**WHAT YOU NEED TO DO**: Write down exactly what lies from the line containing "Task: Open the font size 10 dropdown" to the end of the records, inclusive, and omit the pictures.

**Data extracted from a collection**:
• • • •

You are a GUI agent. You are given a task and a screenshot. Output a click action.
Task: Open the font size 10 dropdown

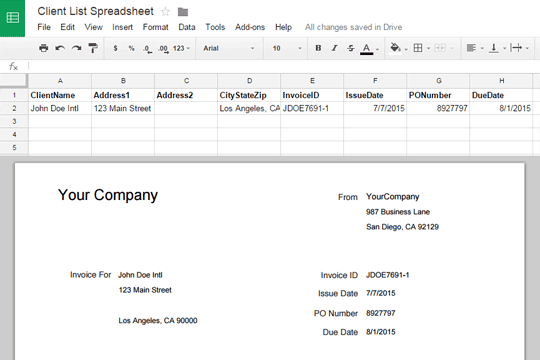tap(287, 48)
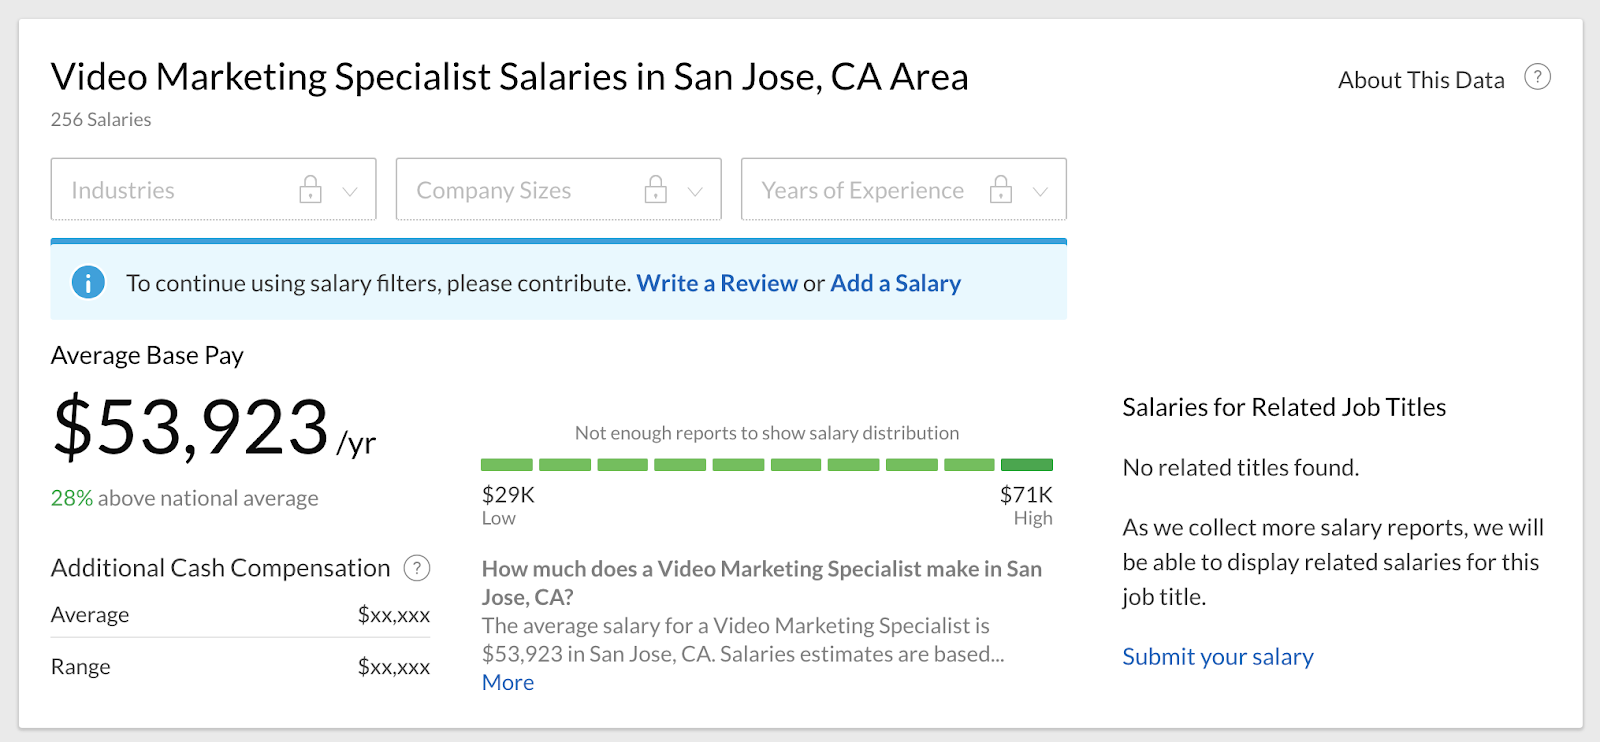Click the lock icon in Years of Experience
Image resolution: width=1600 pixels, height=742 pixels.
click(x=1001, y=189)
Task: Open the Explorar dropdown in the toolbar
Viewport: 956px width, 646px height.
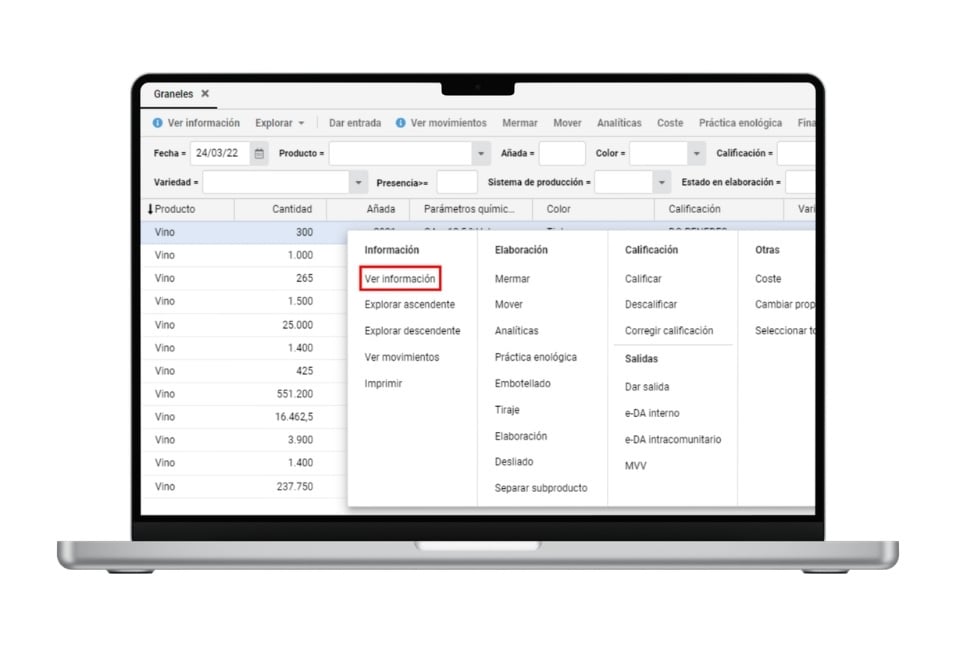Action: click(x=277, y=122)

• • • •

**EXERCISE ANSWER**:
Task: Open the font size 10 dropdown

tap(287, 48)
Click the lock icon in Years of Experience
Image resolution: width=1600 pixels, height=742 pixels.
click(x=1001, y=189)
Task: Open the Explorar dropdown in the toolbar
Viewport: 956px width, 646px height.
Action: click(x=277, y=122)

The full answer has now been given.